Clustering Metrics
Clustering Metrics groups the core ideas a learner needs at the 9 · evaluation, metrics & diagnostics stage. Work through the lessons in order when new to the area, or use them independently as a reference when implementing an analysis.
Learn the mechanism one decision at a time
Work through the lessons in order if the topic is new. If you already know the basics, open the specific leaf lesson that matches the operation, diagnostic or failure mode you need.
1Definition→
2Mechanism→
3Example→
4Diagnostic→
5Decision
Silhouette scoreSilhouette score is a practical concept within Clustering Metrics. It helps turn the broader workflow stage “9 · Evaluation, Metrics & Diagnostics” into an explicit analytical decision that can be explained, implemented and checked. The concept should be understood in terms of purpose, mechanism, assumptions, evidence and downstream consequences.
02Davies-Bouldin indexDavies-Bouldin index is a practical concept within Clustering Metrics. It helps turn the broader workflow stage “9 · Evaluation, Metrics & Diagnostics” into an explicit analytical decision that can be explained, implemented and checked. The concept should be understood in terms of purpose, mechanism, assumptions, evidence and downstream consequences.
03Calinski-Harabasz indexCalinski-Harabasz index is a practical concept within Clustering Metrics. It helps turn the broader workflow stage “9 · Evaluation, Metrics & Diagnostics” into an explicit analytical decision that can be explained, implemented and checked. The concept should be understood in terms of purpose, mechanism, assumptions, evidence and downstream consequences.
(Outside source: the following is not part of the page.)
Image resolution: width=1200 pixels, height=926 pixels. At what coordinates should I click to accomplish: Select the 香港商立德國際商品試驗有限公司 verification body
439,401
04Adjusted Rand IndexAdjusted Rand Index is a practical concept within Clustering Metrics. It helps turn the broader workflow stage “9 · Evaluation, Metrics & Diagnostics” into an explicit analytical decision that can be explained, implemented and checked. The concept should be understood in terms of purpose, mechanism, assumptions, evidence and downstream consequences.
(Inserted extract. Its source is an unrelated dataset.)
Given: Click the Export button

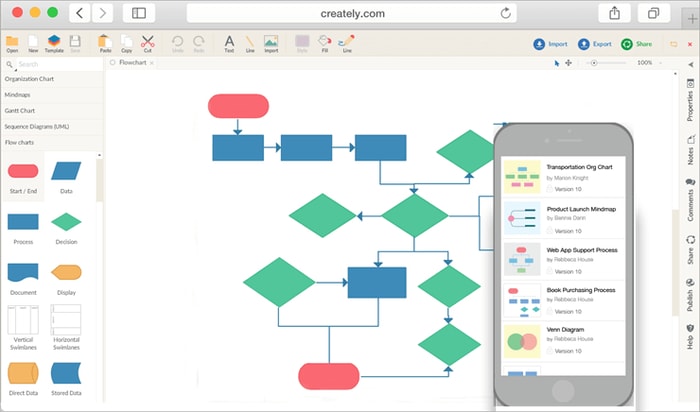Looking at the screenshot, I should tap(595, 44).
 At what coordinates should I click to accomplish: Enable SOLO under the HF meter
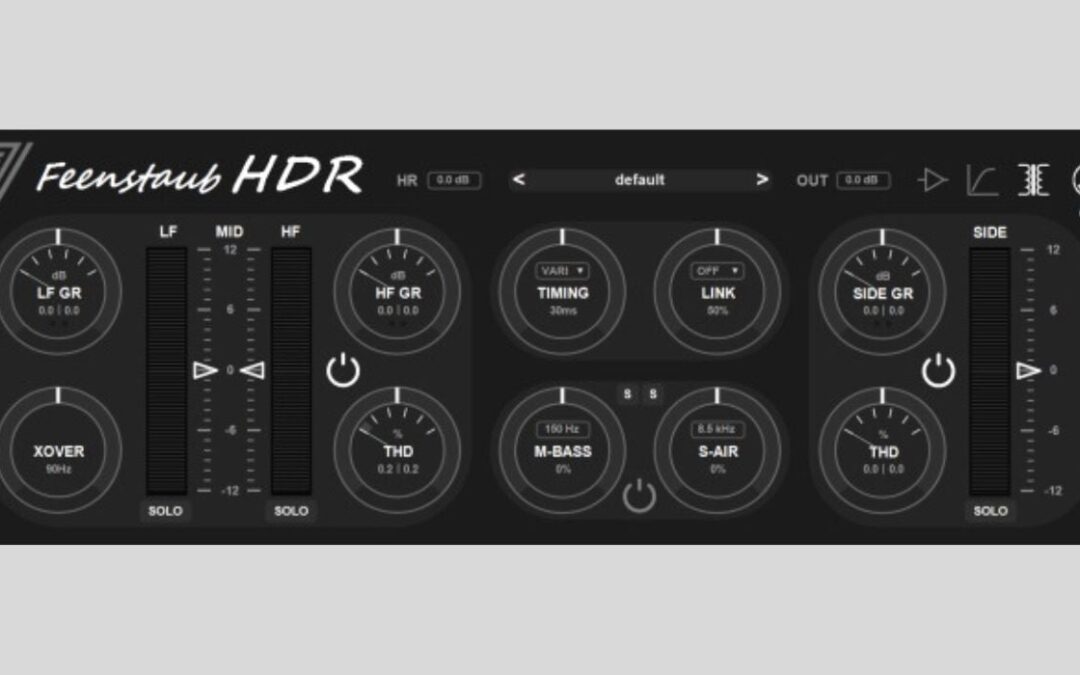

05Normalized mutual informationNormalized mutual information is a practical concept within Clustering Metrics. It helps turn the broader workflow stage “9 · Evaluation, Metrics & Diagnostics” into an explicit analytical decision that can be explained, implemented and checked. The concept should be understood in terms of purpose, mechanism, assumptions, evidence and downstream consequences.
06Cluster stabilityCluster stability is a practical concept within Clustering Metrics. It helps turn the broader workflow stage “9 · Evaluation, Metrics & Diagnostics” into an explicit analytical decision that can be explained, implemented and checked. The concept should be understood in terms of purpose, mechanism, assumptions, evidence and downstream consequences.